Concerns around AI-generated content and copyright are already reaching the courts. In the UK, Getty Images launched a landmark legal case against Stability AI, alleging its AI image generator had been trained using millions of copyrighted images without permission.
The issue is that AI doesn’t truly understand originality or creative ownership. It predicts and recreates patterns based on what already exists. That’s why human creativity and professional oversight still matter.
Experienced creatives don’t simply generate content. They develop ideas and build campaigns around genuine brand identity, something AI still struggles to replicate consistently.
5. AI still can’t replace human creativity
AI-generated content still can’t replicate the quality of real creative work.
The results are often inconsistent and unrealistic. Businesses experimenting with AI-generated imagery and video frequently encounter obvious errors: visual distortions, unnatural facial expressions, strange backgrounds, incorrect branding and details that simply don’t look believable.
Even when the results appear impressive, the quality often falls apart under closer inspection. Many AI-generated videos still struggle with realism, smooth motion and high-resolution output, making them difficult to use professionally across commercial campaigns.

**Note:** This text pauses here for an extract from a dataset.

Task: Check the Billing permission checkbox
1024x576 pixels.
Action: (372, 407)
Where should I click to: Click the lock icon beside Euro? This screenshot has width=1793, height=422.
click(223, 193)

It cannot visit a business, interview a team, film authentic customer interactions or understand the atmosphere and personality that make a brand unique. It cannot replace the experience of a photographer capturing the perfect moment, or a filmmaker using lighting, sound, pacing and storytelling to create genuine emotional impact. Most importantly, the crucial ingredient is missing. Audiences connect with the human element.
The strongest content and campaigns are built around authenticity. Real people, authentic experiences and genuine stories. While AI can support parts of the creative process, it still lacks the judgement, instinct and creative direction needed to produce truly engaging visual content.
Great content still starts with people
AI is undoubtedly changing the way businesses create content and when used correctly it can be an incredibly powerful tool. To many, it is also apparent that the most effective marketing still starts, and ends, with people.
Conversations, ideas, experiences. That’s what makes a business and its best content unique in the first place.
Great content isn’t just technically correct, it should feel authentic. It should create trust, capture attention and leave a lasting impression. Whether it’s a film, a campaign, a website or a social post, the strongest creative work comes from human insight, creative instinct and collaboration.
At DCA, we use modern tools where they add value, but never at the expense of quality, originality or accuracy. Every piece of content we create is shaped by people who understand strategy, storytelling and what audiences genuinely connect with.
AI-generated content can’t replace creativity or experience and a vital human understanding. When mistakes can damage credibility, reputation or trust, that difference matters.